To do: An exact copy is needed of the lines from the one that contains "How do I perform: Click" through the final line of the data below, with pictures left out.

Data section:
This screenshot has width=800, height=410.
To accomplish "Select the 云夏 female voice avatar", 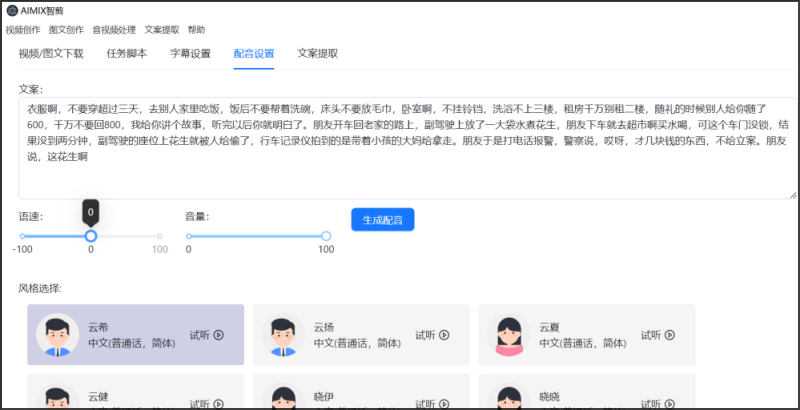I will tap(509, 335).
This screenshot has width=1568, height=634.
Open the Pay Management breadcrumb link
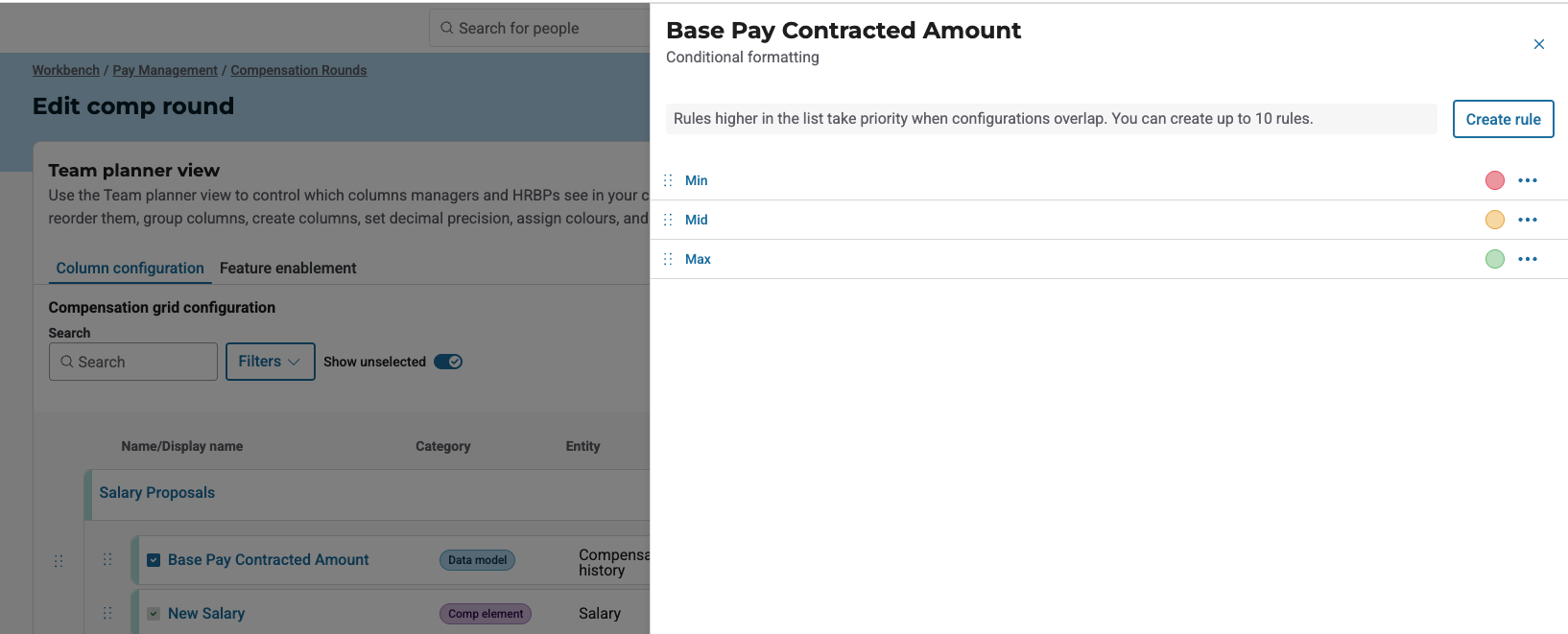coord(165,70)
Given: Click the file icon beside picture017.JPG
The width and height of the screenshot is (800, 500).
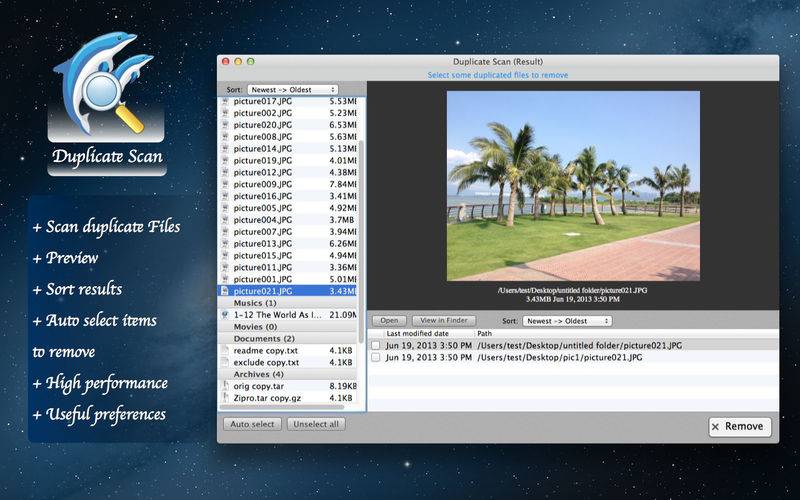Looking at the screenshot, I should coord(226,101).
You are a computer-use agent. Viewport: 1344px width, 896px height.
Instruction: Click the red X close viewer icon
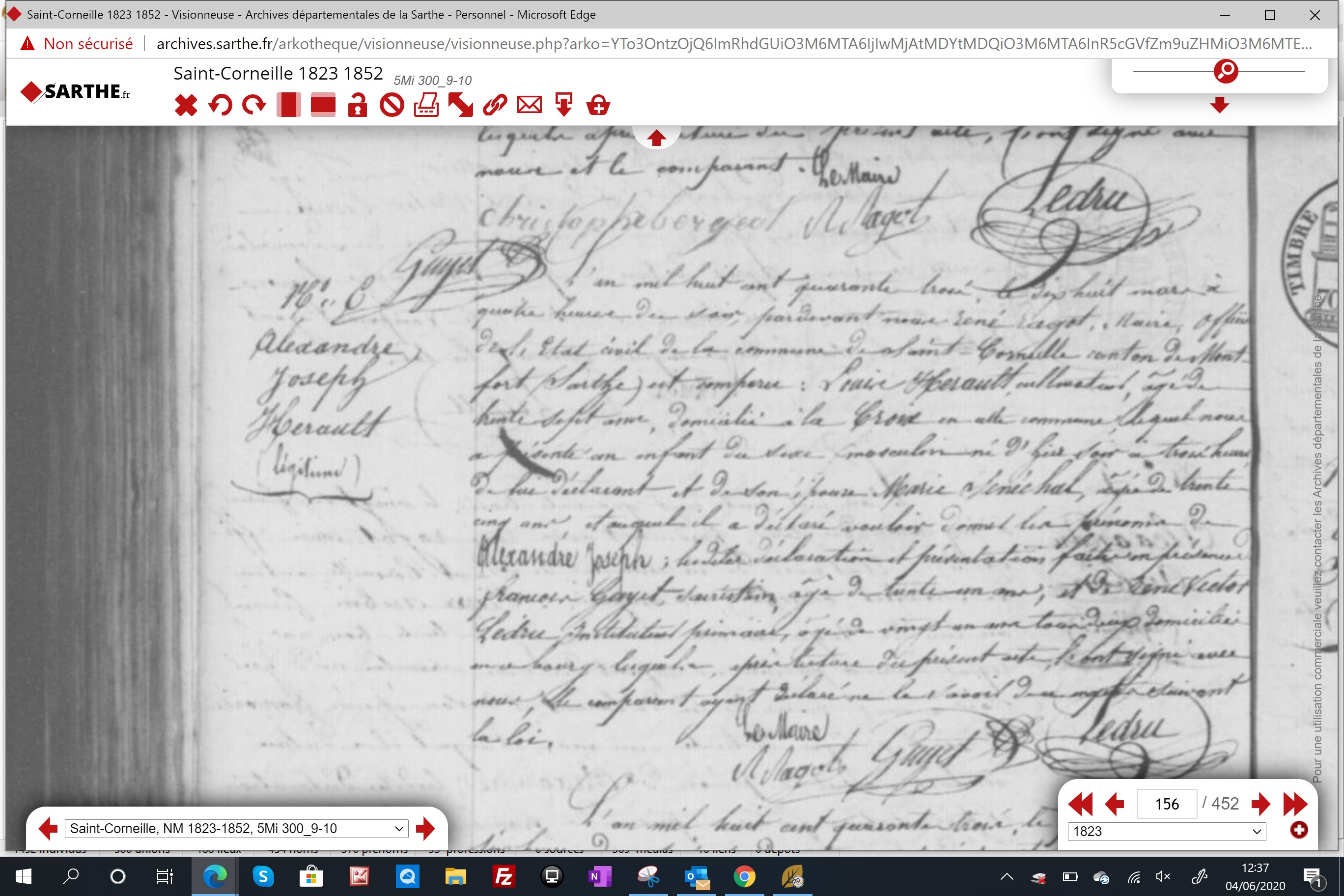tap(186, 105)
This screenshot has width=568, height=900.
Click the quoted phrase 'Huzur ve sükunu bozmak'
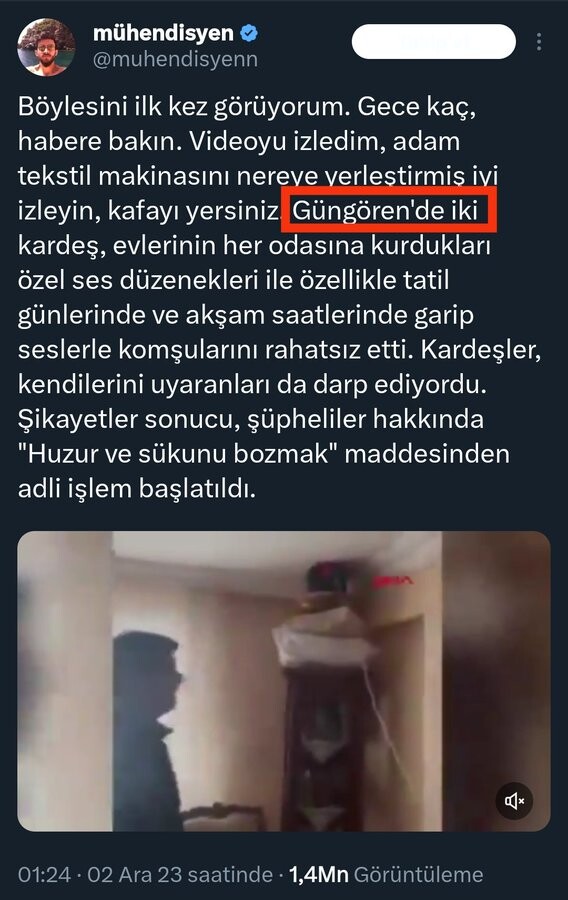(177, 454)
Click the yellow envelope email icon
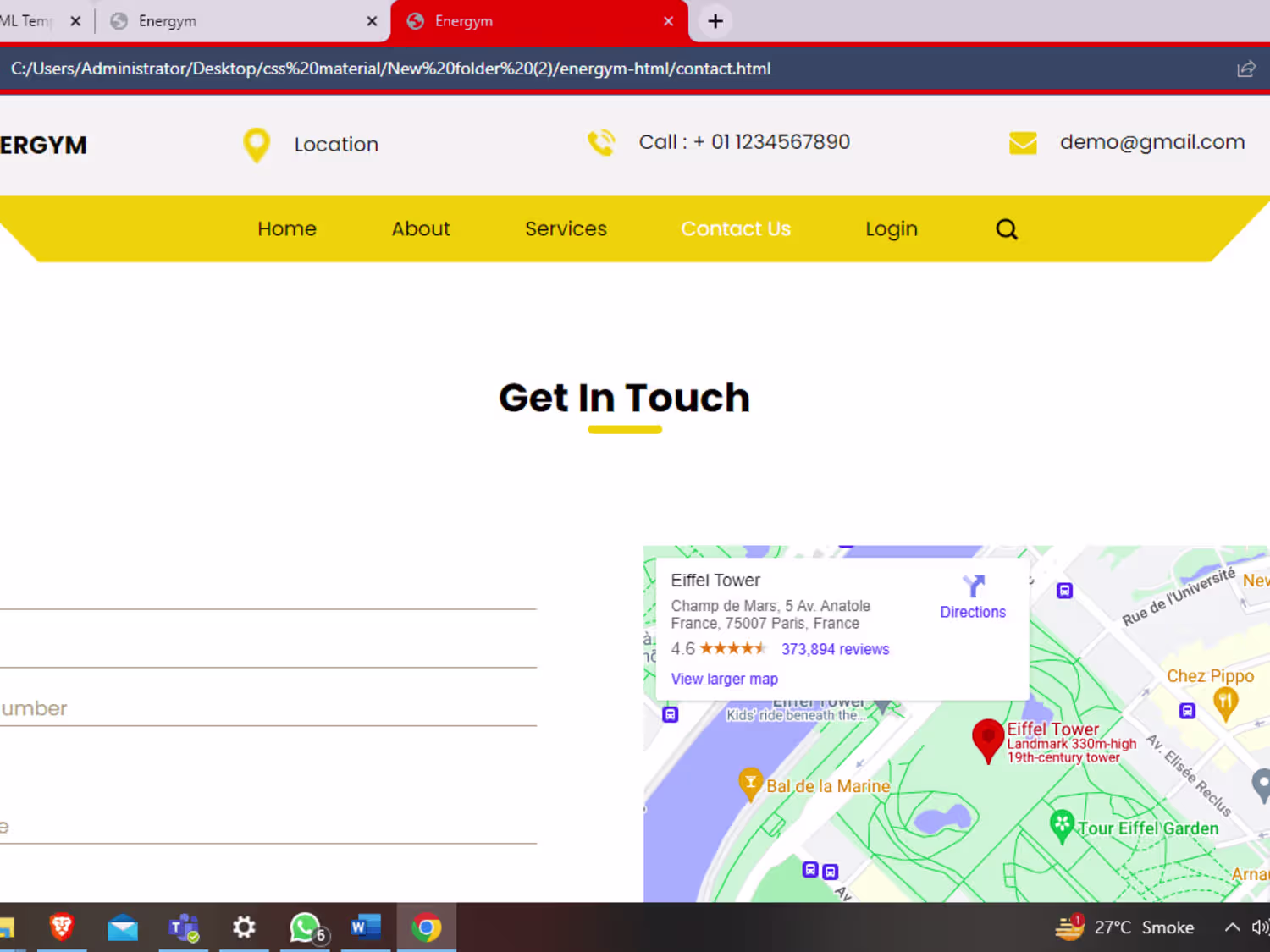 pyautogui.click(x=1023, y=143)
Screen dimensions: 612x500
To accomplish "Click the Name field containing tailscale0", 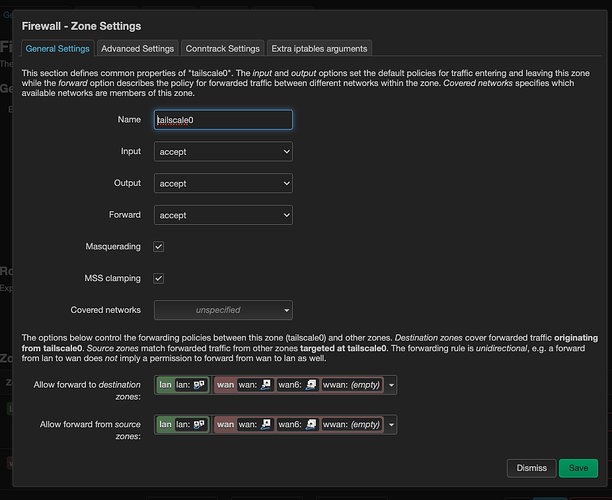I will (x=223, y=119).

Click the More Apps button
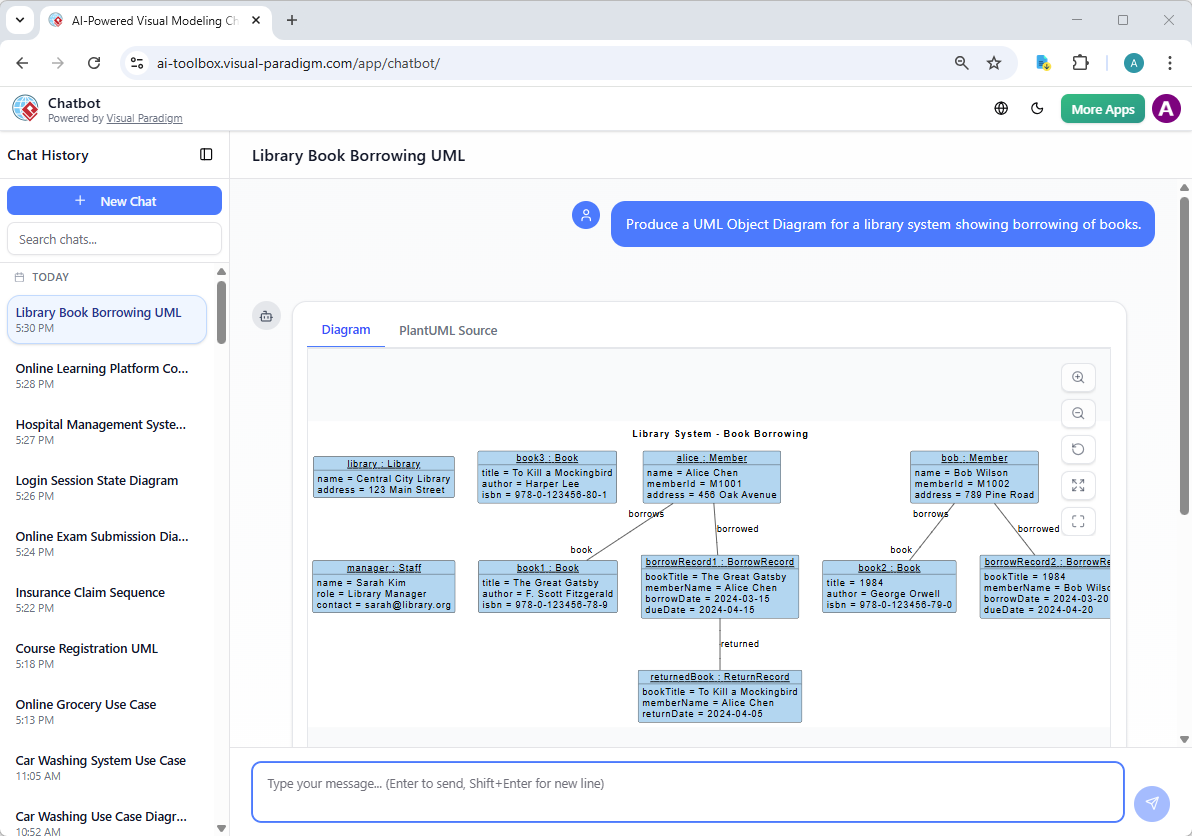(1102, 108)
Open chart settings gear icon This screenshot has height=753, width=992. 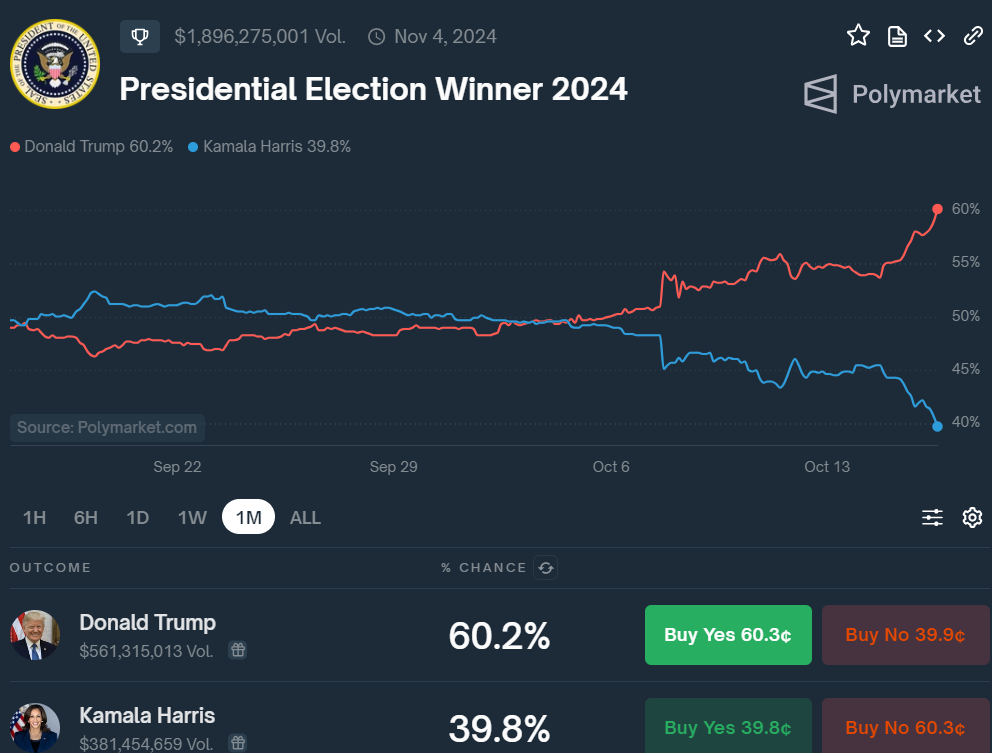click(x=971, y=517)
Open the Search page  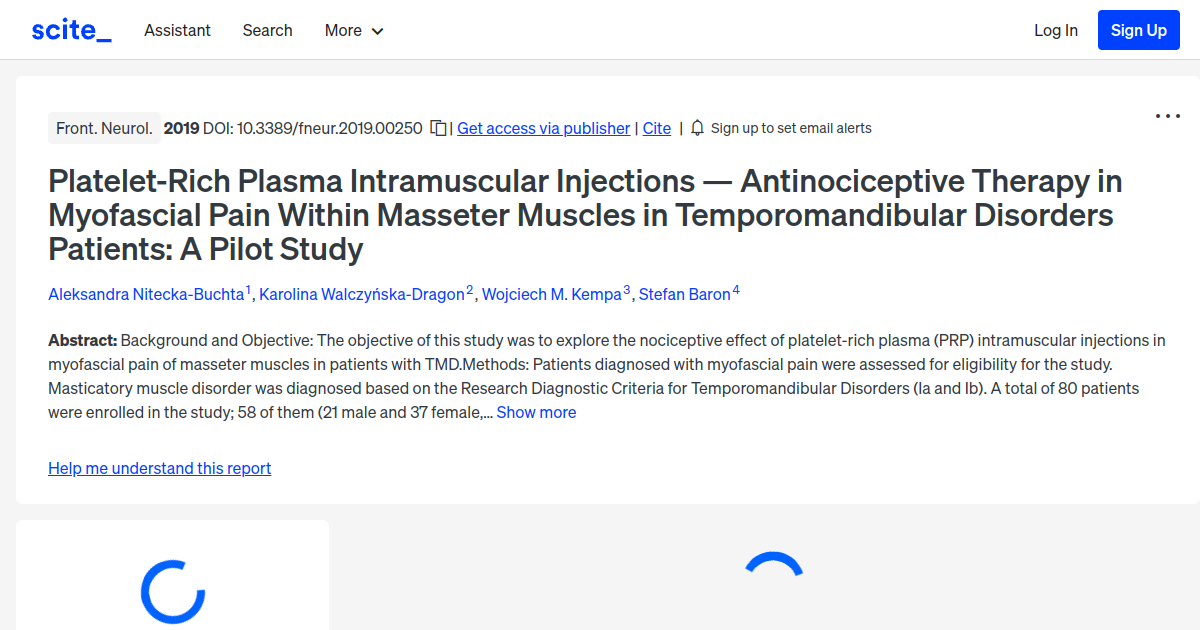[x=267, y=30]
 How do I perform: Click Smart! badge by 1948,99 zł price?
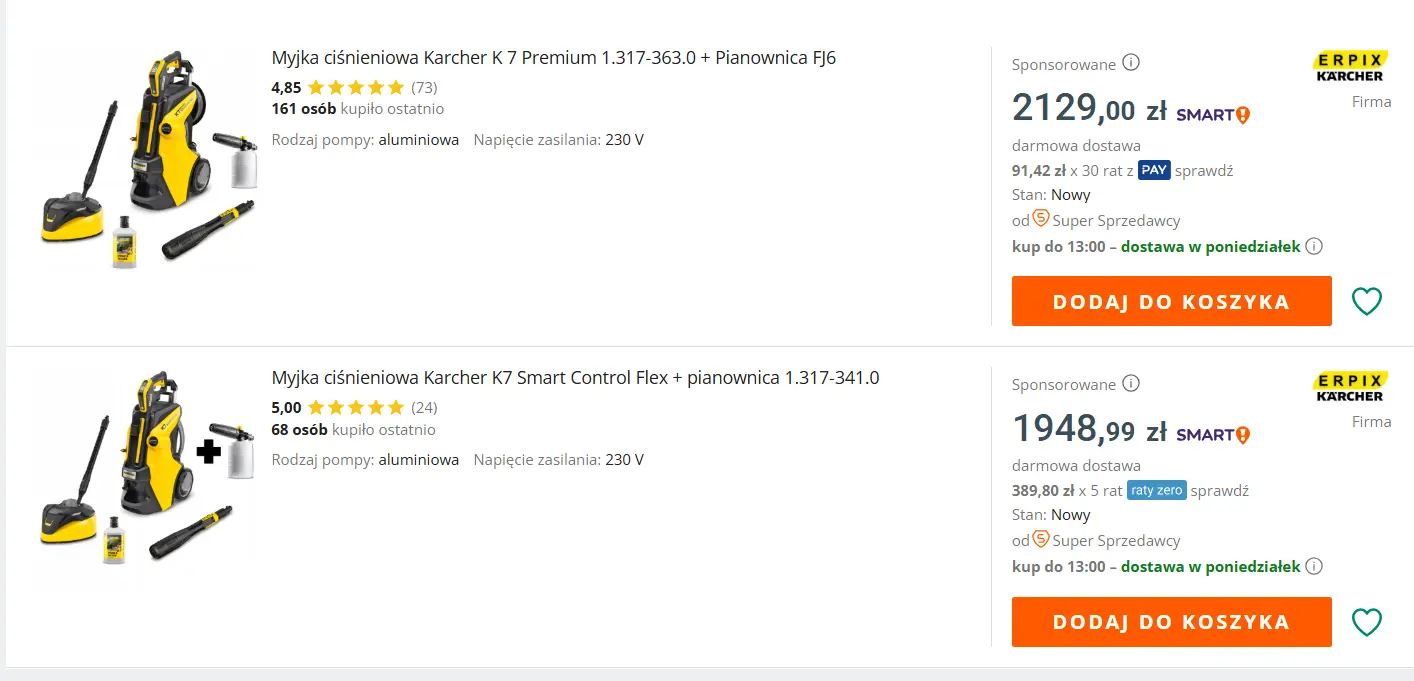pos(1213,435)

Task answer:
 How do I perform: Click Smart! badge by 1948,99 zł price?
pos(1213,435)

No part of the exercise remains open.